[Task objective]:
From the entries below, copy each line that contains the word "This".

[Items]:
--

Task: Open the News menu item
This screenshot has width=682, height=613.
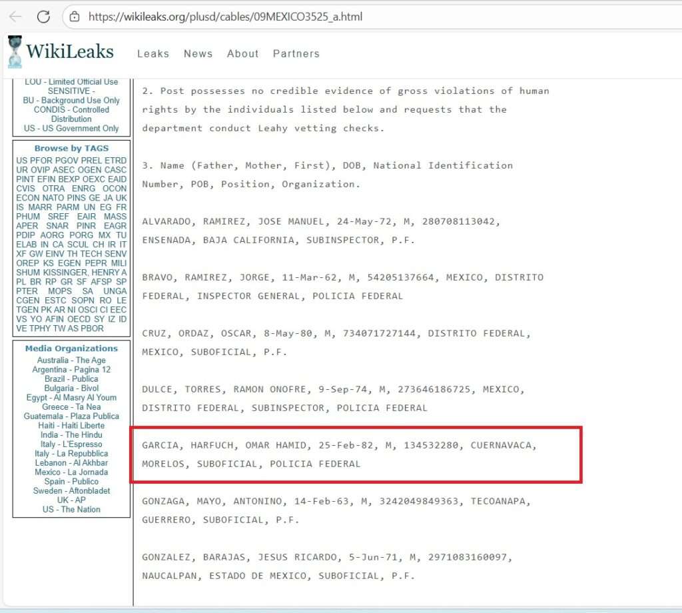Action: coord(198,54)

--

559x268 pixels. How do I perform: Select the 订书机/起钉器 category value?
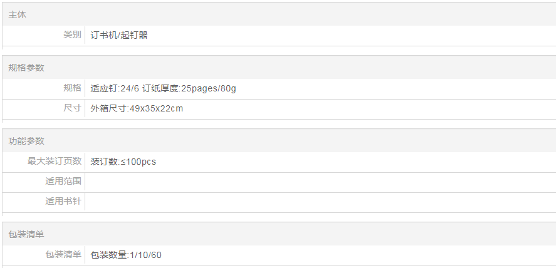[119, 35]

--

[Expected answer]:
This screenshot has width=682, height=613.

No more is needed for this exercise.